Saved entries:
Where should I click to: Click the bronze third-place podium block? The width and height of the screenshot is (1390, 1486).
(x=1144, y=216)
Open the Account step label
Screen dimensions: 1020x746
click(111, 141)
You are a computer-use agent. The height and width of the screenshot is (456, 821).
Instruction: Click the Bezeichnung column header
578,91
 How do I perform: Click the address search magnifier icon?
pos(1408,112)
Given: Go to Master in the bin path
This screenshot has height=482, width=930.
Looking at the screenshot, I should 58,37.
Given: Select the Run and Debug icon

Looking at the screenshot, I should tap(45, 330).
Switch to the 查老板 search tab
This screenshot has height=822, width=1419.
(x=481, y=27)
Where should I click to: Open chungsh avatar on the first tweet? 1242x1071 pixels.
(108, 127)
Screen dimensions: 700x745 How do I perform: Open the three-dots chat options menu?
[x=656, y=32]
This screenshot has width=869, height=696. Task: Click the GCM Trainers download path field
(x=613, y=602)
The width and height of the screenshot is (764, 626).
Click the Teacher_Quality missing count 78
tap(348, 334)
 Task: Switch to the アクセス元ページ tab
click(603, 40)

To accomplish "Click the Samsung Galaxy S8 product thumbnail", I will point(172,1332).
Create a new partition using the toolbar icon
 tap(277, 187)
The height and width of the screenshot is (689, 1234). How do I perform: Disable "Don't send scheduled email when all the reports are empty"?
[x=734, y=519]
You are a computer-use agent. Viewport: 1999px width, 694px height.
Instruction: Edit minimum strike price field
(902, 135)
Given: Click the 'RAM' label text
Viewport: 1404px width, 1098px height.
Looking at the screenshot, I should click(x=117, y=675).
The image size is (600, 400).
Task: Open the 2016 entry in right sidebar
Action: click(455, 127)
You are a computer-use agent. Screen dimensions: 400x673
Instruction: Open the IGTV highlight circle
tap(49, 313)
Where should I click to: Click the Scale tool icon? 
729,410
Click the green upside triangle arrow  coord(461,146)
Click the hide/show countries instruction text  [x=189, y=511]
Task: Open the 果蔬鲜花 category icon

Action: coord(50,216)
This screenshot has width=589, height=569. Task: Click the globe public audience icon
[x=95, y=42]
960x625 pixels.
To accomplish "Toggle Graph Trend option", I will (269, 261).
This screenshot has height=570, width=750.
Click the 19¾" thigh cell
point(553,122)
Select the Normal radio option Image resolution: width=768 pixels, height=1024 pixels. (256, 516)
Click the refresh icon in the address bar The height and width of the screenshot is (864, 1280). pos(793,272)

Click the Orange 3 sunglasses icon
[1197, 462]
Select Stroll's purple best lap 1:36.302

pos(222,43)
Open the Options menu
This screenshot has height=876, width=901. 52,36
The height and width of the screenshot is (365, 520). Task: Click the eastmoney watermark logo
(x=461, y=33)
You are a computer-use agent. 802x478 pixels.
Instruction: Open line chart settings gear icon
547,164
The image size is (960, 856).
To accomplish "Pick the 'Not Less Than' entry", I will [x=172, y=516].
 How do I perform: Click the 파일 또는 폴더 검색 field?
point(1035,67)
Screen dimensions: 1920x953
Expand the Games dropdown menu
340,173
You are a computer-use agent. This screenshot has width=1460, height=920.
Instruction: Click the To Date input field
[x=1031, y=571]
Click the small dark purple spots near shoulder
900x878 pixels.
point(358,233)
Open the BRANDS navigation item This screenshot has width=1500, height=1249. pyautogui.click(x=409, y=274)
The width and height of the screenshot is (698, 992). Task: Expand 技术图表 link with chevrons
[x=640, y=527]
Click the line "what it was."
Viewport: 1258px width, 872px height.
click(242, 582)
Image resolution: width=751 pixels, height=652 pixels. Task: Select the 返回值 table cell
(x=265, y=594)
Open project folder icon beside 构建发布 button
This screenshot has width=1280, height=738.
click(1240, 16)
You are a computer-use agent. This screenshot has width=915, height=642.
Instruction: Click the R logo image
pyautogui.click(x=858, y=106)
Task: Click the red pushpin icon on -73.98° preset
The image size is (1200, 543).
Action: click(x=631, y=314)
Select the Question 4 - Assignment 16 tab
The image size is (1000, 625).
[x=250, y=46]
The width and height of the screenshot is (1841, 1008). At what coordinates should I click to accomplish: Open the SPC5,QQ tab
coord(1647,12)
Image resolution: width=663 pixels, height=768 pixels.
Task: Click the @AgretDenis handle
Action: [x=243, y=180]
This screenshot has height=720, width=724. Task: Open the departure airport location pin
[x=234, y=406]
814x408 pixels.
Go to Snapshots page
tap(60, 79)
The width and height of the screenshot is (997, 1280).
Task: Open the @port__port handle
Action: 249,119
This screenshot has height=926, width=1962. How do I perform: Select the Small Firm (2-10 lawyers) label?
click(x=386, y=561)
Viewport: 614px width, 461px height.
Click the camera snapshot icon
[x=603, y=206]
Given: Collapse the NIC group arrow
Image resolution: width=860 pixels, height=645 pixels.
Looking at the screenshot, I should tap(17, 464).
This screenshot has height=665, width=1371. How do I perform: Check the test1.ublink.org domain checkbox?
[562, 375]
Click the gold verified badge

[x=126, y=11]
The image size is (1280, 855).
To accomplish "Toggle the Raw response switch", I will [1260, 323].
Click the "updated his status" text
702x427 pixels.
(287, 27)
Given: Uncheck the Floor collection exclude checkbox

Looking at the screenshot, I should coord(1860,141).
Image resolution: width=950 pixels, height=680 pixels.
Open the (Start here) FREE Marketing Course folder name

* [Your instructions]
Exactly the lines from the one holding "Image resolution: width=950" through the end of the records above are to be returned, and nothing else.

* [Problem solution]
Image resolution: width=950 pixels, height=680 pixels.
Open the (Start here) FREE Marketing Course folder name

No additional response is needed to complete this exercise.